__PROMPT 1__.
Leaving out strategy, the magazine running it, list each company or group named in the article about the "Down Syndrome Answers" campaign.
__PROMPT 2__.
Translate this sentence from the article about the "Down Syndrome Answers" campaign into Spanish: "These days, when people need answers fast, they turn to Google."
__PROMPT 3__.
In one to three sentences, explain why, according to the article about the "Down Syndrome Answers" campaign, the campaign aimed at the moment right after expectant parents learn their unborn child has Down Syndrome.

Creatives’ insights: Down syndrome’s human side

FCB Toronto's co-CCOs on targeting a difficult moment in time and staying true to the goal of its campaign.


Following a record-breaking year for Canada in Cannes, strategy is diving into a few of this year’s award-winning campaigns, asking the top creatives behind the work to tell us more about the process and their learnings. Here, FCB Toronto’s co-CCOs give some insight into “Down Syndrome Answers.” Check back throughout this week for more.

For a campaign addressing the emotional side of what’s often treated as a clinical issue, “Down Syndrome Answers” was ultimately rooted in a very utilitarian act: Googling.

For FCB Toronto’s co-chief creative officers, this campaign was about being in the right place at the right time to deliver important answers that its client – the Canadian Down Syndrome Society – felt were getting lost.

“It came down to really targeting a moment in time,” says Nancy Crimi-Lamanna, co-CCO. “How do we interject ourselves and give them learning in that moment?”

She’s speaking of the moment that follows an expectant parent being given a diagnosis of Down Syndrome for their unborn child. After that, they typically have 10 days to decide whether or not to have an abortion, and they often have nowhere to turn for answers outside their doctors’ offices, she says.

These days, when people need answers fast, they turn to Google.

The insight for the multi-Lion winning campaign actually came from training the entire team at FCB (receptionist included) received in Google AdWords, says Jeff Hilts, co-CCO alongside Crimi-Lamanna. Being able to see the potential of search ultimately helped inform the campaign, which brought to life dozens of answers to common questions with short films featuring real people with Down Syndrome.

“I don’t think anyone had ever asked Down Syndrome kids to answer those questions themselves,” says Crimi-Lamanna. “Naturally, you’d never ask a Down Syndrome kid if they can ride a bike. It’s rude.”

__SUPPLIED INFORMATION__.
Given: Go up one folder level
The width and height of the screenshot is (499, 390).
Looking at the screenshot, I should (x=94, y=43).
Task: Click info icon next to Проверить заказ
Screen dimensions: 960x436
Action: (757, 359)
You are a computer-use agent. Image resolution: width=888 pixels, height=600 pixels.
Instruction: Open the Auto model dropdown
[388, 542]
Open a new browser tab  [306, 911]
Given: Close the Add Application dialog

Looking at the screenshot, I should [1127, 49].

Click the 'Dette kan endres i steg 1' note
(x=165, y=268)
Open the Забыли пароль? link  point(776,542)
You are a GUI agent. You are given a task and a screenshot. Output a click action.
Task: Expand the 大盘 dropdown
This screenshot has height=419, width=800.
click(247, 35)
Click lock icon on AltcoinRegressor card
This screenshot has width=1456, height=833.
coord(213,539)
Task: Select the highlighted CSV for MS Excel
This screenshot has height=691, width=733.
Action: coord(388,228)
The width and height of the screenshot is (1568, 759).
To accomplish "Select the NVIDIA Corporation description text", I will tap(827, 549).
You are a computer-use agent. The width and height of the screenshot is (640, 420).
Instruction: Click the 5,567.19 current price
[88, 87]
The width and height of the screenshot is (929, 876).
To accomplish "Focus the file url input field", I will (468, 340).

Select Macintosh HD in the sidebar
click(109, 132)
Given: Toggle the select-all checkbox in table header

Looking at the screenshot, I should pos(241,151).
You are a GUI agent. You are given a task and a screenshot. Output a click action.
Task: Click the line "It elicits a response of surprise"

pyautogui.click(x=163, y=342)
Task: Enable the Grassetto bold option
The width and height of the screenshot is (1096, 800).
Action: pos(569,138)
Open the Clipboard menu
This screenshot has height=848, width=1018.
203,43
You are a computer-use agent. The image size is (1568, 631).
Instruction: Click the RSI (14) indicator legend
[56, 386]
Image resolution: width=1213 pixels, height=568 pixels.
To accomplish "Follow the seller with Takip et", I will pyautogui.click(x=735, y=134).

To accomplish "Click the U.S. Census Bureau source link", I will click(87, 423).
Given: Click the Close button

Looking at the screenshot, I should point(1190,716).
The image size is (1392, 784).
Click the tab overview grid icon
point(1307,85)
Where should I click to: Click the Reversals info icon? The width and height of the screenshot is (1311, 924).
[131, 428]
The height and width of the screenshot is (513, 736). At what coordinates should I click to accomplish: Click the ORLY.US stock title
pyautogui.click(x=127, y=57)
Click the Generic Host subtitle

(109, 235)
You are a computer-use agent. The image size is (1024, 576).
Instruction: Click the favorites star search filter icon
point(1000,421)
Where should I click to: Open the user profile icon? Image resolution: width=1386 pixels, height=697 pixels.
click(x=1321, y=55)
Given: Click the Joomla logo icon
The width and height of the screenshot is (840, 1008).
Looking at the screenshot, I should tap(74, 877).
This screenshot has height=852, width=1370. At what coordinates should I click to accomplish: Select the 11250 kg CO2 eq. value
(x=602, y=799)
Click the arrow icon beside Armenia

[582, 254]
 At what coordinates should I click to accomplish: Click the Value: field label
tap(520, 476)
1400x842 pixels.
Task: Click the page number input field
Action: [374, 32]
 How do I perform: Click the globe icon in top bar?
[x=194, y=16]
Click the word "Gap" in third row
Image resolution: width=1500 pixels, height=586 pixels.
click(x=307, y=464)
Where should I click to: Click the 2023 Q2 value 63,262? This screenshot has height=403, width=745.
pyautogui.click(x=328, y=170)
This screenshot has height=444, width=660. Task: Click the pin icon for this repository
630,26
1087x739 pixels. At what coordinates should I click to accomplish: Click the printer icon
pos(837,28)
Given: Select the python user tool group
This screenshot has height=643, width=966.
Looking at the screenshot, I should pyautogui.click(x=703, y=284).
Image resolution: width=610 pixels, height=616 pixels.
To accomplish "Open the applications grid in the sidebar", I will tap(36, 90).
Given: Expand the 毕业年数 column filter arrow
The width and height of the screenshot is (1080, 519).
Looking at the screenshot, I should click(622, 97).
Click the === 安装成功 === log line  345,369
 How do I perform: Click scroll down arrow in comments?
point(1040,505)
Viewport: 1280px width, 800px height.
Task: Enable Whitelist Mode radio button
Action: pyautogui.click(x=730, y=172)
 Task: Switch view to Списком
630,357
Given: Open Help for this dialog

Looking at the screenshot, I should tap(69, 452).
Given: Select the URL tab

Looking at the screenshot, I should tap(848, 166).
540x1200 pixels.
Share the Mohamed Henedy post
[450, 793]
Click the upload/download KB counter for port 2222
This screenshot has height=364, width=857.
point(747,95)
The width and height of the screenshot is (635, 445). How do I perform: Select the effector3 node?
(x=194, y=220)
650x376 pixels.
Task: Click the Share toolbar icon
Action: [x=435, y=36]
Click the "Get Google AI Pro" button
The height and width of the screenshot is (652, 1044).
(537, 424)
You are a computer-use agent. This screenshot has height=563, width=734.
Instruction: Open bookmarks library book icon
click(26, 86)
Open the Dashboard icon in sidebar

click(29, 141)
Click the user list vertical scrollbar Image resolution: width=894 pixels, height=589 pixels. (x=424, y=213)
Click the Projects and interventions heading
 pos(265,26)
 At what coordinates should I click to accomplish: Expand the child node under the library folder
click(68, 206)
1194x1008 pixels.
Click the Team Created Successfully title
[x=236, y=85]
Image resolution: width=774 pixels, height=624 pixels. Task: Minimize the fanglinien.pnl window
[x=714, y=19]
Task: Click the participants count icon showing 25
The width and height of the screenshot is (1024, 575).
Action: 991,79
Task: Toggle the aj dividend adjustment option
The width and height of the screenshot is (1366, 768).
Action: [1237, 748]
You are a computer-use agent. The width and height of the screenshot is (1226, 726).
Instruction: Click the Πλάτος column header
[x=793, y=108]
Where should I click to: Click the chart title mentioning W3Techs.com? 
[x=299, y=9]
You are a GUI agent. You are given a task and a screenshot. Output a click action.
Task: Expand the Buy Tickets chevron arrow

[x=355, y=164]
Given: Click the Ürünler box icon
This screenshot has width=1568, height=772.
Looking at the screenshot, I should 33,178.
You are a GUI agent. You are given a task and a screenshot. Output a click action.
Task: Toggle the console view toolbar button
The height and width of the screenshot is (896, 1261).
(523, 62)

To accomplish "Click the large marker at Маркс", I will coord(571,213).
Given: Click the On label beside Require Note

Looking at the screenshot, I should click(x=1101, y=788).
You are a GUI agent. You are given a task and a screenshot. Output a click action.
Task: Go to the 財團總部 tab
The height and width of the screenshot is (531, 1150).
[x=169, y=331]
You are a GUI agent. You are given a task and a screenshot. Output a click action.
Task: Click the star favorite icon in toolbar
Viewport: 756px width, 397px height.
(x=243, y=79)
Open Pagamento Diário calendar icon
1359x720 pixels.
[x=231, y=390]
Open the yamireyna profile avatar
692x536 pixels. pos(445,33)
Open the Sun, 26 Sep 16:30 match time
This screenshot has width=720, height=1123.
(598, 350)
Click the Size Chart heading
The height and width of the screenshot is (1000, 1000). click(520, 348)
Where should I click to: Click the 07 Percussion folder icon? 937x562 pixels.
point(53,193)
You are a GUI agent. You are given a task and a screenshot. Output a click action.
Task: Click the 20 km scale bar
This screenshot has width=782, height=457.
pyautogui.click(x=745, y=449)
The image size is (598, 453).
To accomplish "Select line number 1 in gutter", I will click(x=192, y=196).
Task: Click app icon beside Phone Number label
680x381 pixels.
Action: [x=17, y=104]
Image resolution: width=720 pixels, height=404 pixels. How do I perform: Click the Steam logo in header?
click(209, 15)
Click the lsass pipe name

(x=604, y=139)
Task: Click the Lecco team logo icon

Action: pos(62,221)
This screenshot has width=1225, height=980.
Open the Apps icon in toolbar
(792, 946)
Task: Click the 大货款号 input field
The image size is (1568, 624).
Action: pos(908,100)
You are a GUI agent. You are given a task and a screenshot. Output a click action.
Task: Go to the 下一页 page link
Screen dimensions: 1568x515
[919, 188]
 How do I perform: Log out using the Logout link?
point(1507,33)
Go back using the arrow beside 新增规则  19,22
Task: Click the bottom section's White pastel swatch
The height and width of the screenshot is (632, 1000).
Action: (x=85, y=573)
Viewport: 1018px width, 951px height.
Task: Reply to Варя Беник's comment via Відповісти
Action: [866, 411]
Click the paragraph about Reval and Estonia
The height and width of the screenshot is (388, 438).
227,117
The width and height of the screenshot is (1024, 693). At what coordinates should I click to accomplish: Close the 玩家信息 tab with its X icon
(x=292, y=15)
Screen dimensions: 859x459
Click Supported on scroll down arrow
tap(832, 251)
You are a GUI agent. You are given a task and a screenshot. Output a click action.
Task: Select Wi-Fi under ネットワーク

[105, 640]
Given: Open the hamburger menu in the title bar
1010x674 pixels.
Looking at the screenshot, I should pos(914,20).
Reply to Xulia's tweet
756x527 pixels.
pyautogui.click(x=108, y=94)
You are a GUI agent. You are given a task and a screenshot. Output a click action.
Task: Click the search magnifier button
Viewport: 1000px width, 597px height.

__WRITTEN RESPONSE 1__.
- FCB Toronto
- Canadian Down Syndrome Society
- Google

__WRITTEN RESPONSE 2__.
Hoy en día, cuando la gente necesita respuestas rápidas, recurre a Google.

__WRITTEN RESPONSE 3__.
After that diagnosis, parents typically have 10 days to decide whether to have an abortion. They often have nowhere to turn for answers outside their doctors' offices. Since people who need answers fast turn to Google, the campaign put its answers where they would search.